- _Aim of the exercise_: For this listing, the lines between the one holding "Task: Click the closing brace on line 10" and the one holding "Screen dimensions: 1081x805", inclusive, must be set down exactly.

- _Excerpted records_:
*** Begin section ***
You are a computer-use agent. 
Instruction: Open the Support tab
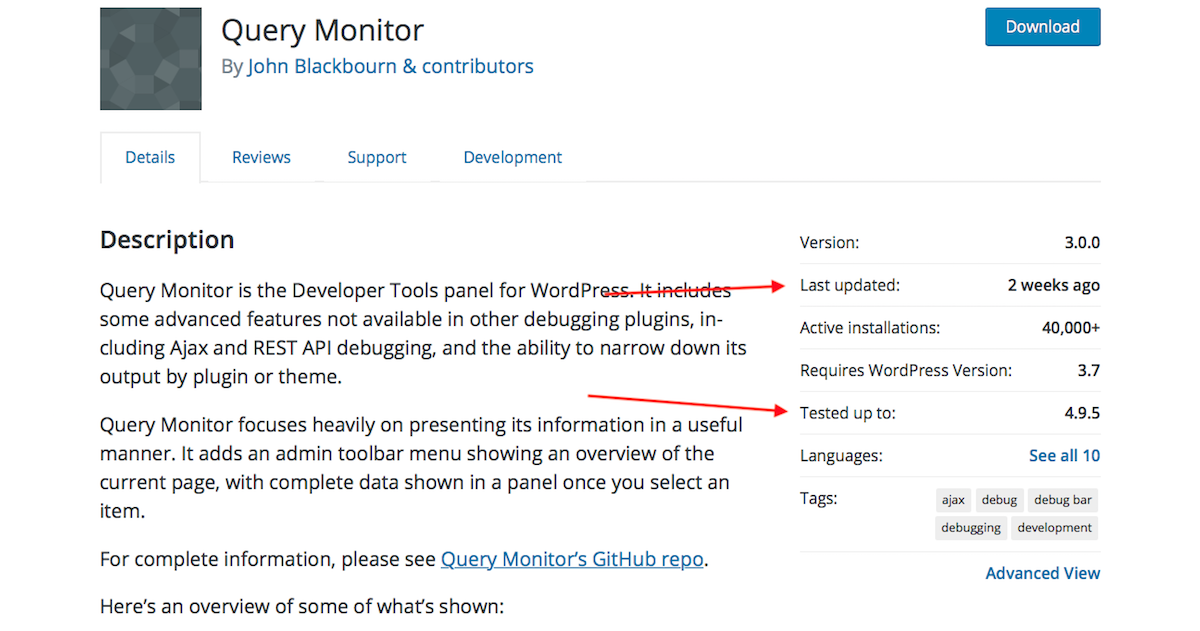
*** End section ***
*** Begin section ***
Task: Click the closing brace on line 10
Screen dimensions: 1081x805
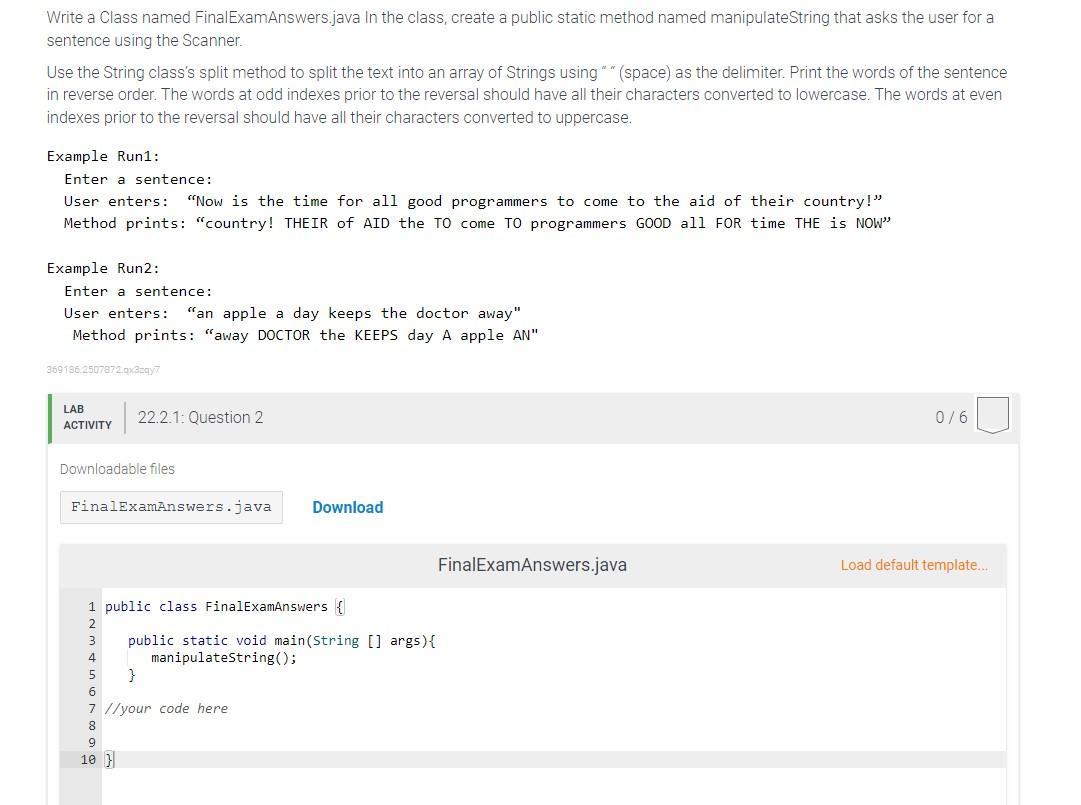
*** End section ***
*** Begin section ***
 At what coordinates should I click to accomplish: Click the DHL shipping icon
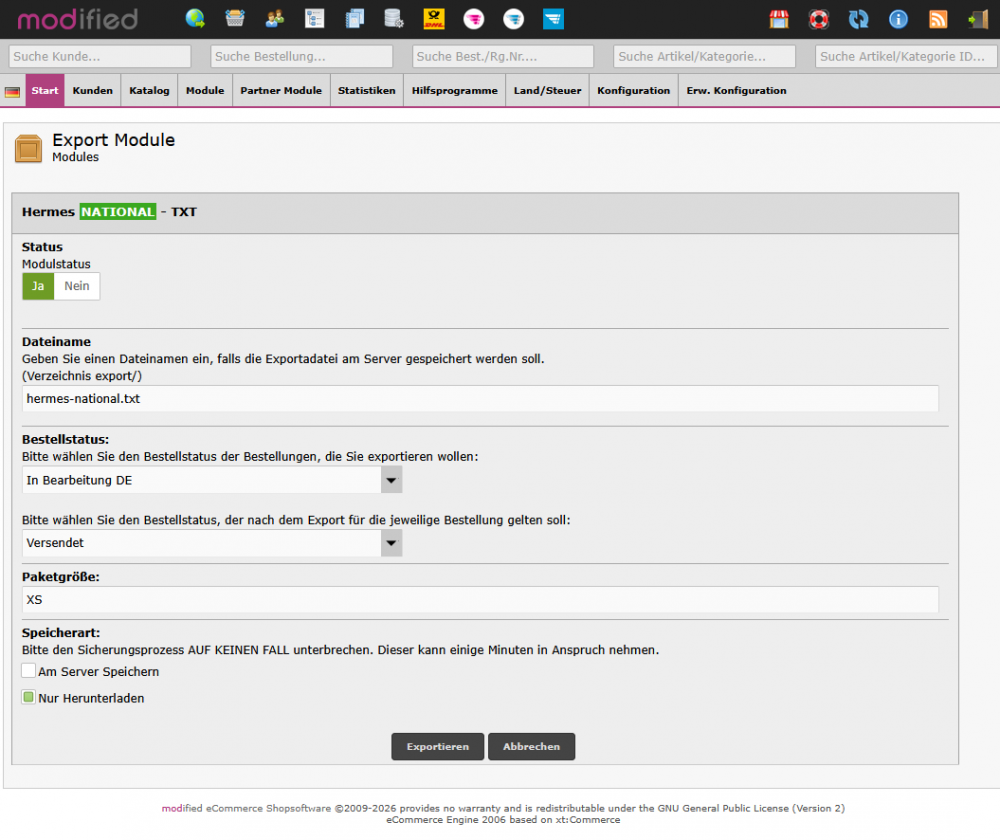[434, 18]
*** End section ***
- _Task answer_:
Task: Click the closing brace on line 10
Screen dimensions: 1081x805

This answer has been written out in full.